Ryan Anderson will reportedly be sent to New Orleans in a sign-and-trade after inking a 4-year, $36-million dollar contract. A number of "experts" have been outspoken in their surprise that Anderson is getting $9 million dollars a year. I propose that Ryan Anderson is an absolute steal at $9 million per year, and I am coining a new term: when a person refers to a very good contract as a bad contract, that person has committed 'the Ryan Anderson Fallacy' (the 'Landry Fields' and 'Andre Iguodala' Fallacy were close runners-up).
This article by Zach Lowe makes some good points:
Regardless, the Hornets have signed Anderson to the precise sort of contract (a deal in the $6 million to $10 million range for a non-star) that a growing number of NBA geeks would recommend avoiding. The Spurs, for instance, have signed one such contract by my count — the Richard Jefferson deal, later dumped on the Warriors — since the institution of an annual luxury tax in 2005.
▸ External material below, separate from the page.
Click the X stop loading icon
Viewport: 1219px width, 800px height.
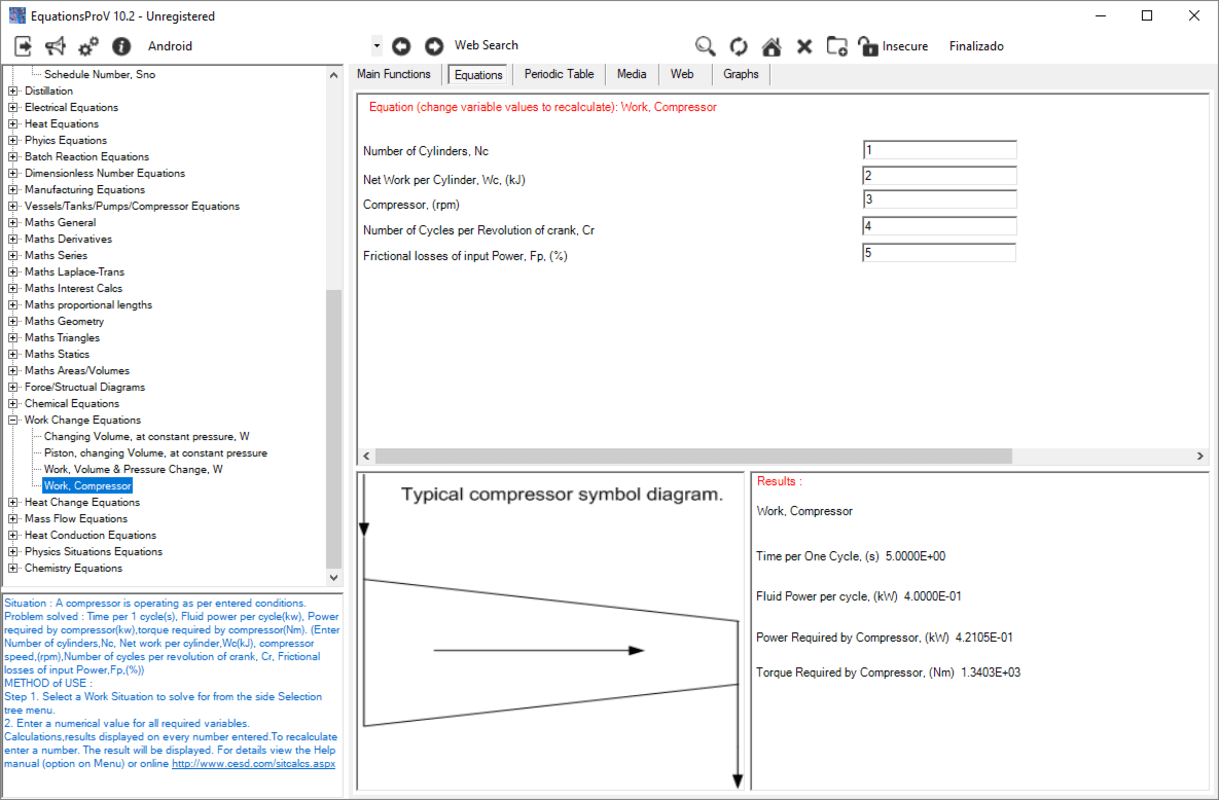[x=804, y=46]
The thing is, though, one of the reasons that they call us geeks is because we tend to disagree with the pundits (whom I will call 'jocks' just to set up the animosity that's implied) about what "stars" and "non-stars" are. Remember 2 years ago when I called Kevin Love a "star"? I got a lot of "Lol WTF you are an idiot" comments from the jocks that made me feel like I was back in high school. Anyway, most of us "geeks" actually sort of think that...
Ryan Anderson is a "star". He is:
- Very tall. Tall people are in short supply.
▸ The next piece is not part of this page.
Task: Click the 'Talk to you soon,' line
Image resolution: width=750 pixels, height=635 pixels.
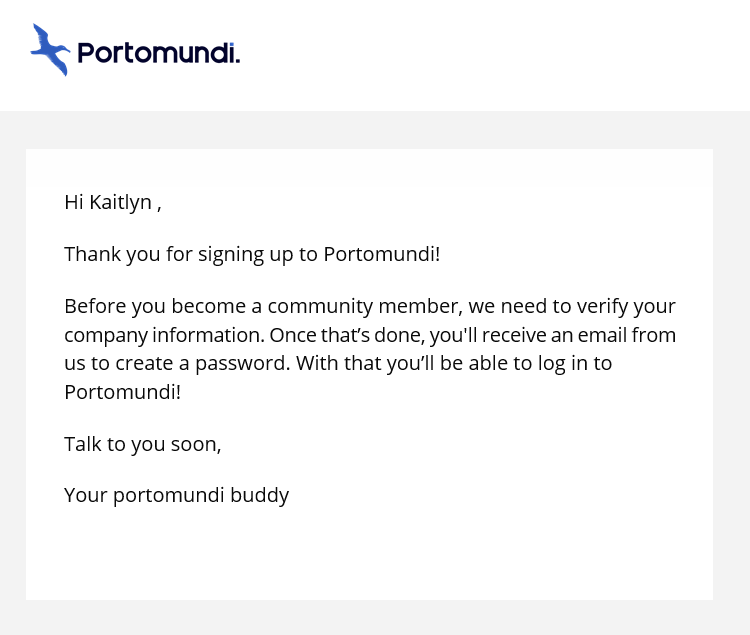Action: click(x=143, y=445)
- A great 3-point shooter. 3-point shots are among the most efficient shots you can take.
- A great offensive rebounder. Offensive Rebounds are great because they essentially get you "extra" possesions.
- A great free-throw shooter. This is pretty important because it sucks to have to take your starting power forward out of a close game because he's being hacked a lot.
- Very steady with the ball -- he very rarely turns it over. This is really important because it keeps the other team from getting "extra" possesions.
- A solid if not gread defender. He collects about 25% fewer personal fouls than the average power forward. This is good because it avoids giving the opponent free points.
- Just 24 years old.
Ok, that last one doesn't make him a star in itself, but it does mean that at $9 million per year, Ryan Anderson is a steal. I'll present the following list of guys who as recently as last year were given $8-$10 million per:
Yeah. One of these things is not like the other. And that list does not even include Jeff Green, who's never come close to average and is going to collect $40 million over four years from the Celtics. Now that is a bad contract.
Other bad contracts include every deal ever for ancient bench players. Reports say that the Lakers might sign Raja Bell. Does anyone, anywhere, believe that Bell will have any influence whatsoever on the win-loss column? He's not good enough to be the difference in winning any games, but he won't play enough minutes to cost LA any wins either. And did I mention that LA is steep in luxury tax territory, so you can basically triple his salary to get his real cost? And one cannot justify that they need his "locker-room presence" either. Personally, I believe that's worthless even on young teams, but here I could argue that the Lakers have Kobe, Nash and Pau. Veteran leadership? I think they can check that box.
When teams are filling out spots 9-15 on your roster, the players should be about 20-22 years old and should be earning the NBA minimum, and they should be on 2-year deals with additional team options (to avoid having to pay Lavoy Allen $6 million, or having to let Laundry Fields go to Toronto for $21 million instead of keeping him for $2 million). Teams should be taking lots of flyers on guys like Will Barton, Jae Crowder, etc. They might become stars, in which case you option them, but if they bust, you just say goodbye and yell "NEXT!". Washed-up older players who are at best average (and are usually well below it) aren't just worthless; worse, they actually have negative effects on your bottom line in the form of opportunity costs (the Bartons, Lins, and Crowders you will not be discovering) and Luxury tax payments. When Micky Arrison complains about how the Heat lost money last year despite winning a title, I'm basically thinking "You paid Eddy Curry and Juwan Howard last season. Did you really need the corpses on the end of the bench? If you hate money that much, just send it to me instead."